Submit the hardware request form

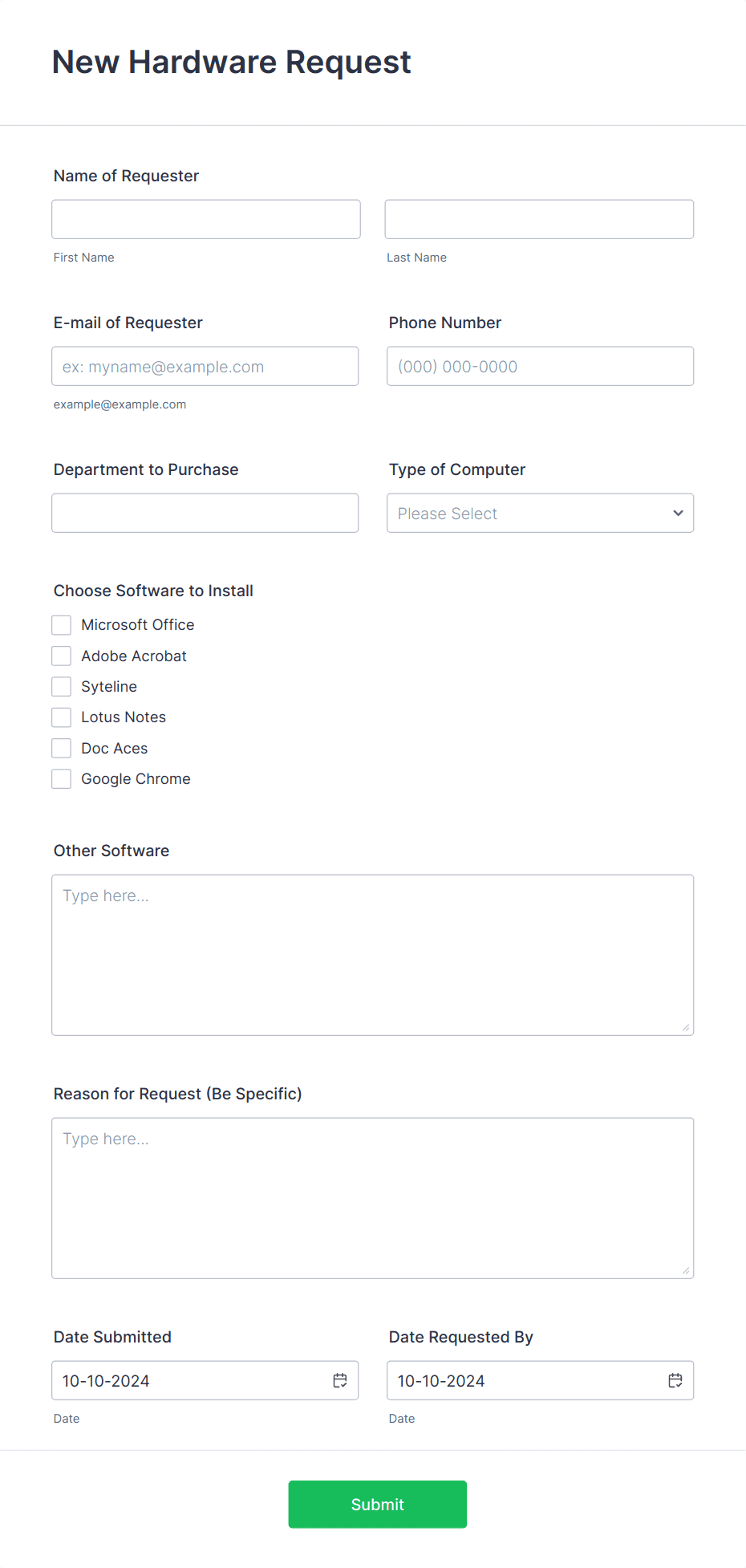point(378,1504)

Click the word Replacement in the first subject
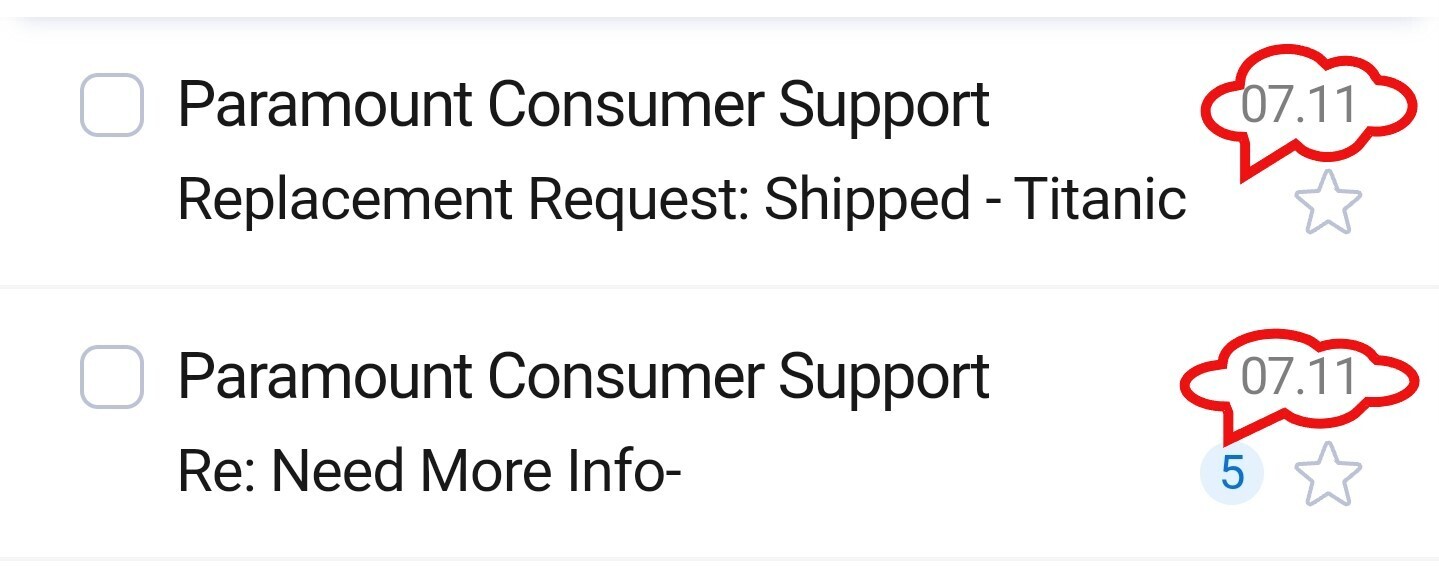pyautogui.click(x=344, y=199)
******************************
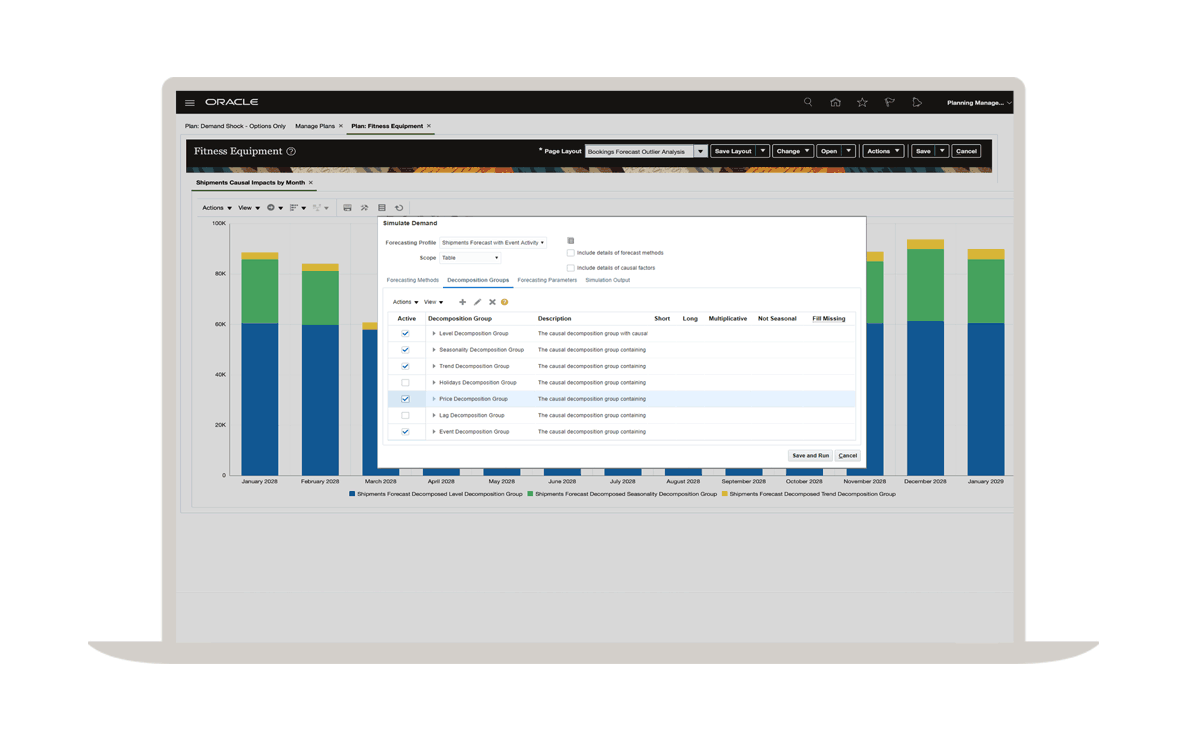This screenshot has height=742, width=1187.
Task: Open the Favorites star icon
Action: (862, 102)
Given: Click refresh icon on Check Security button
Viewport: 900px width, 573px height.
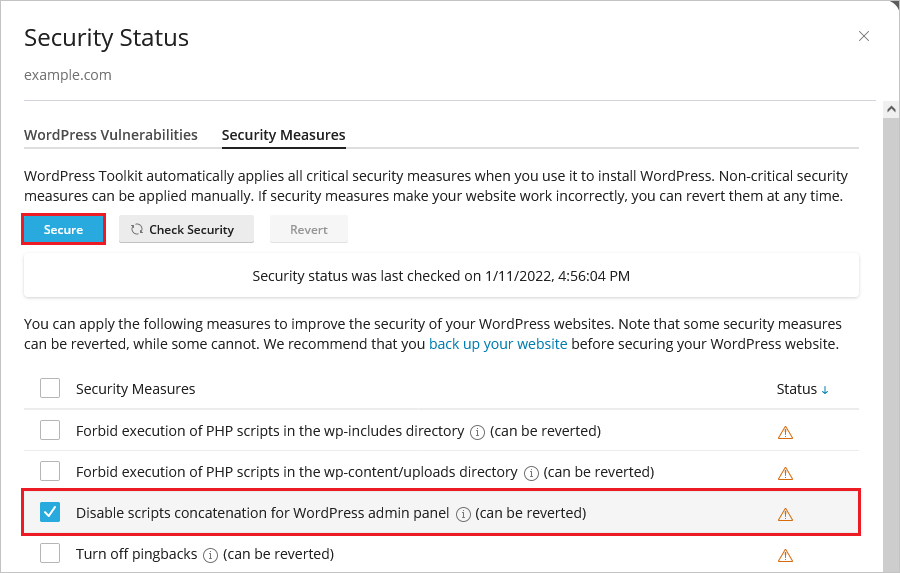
******************************
EXERCISE AIM: Look above for the line holding "Given: Click refresh". Print it and every line after it, exactly, through the line holding "Viewport: 900px width, 573px height.".

TASK OUTPUT:
Given: Click refresh icon on Check Security button
Viewport: 900px width, 573px height.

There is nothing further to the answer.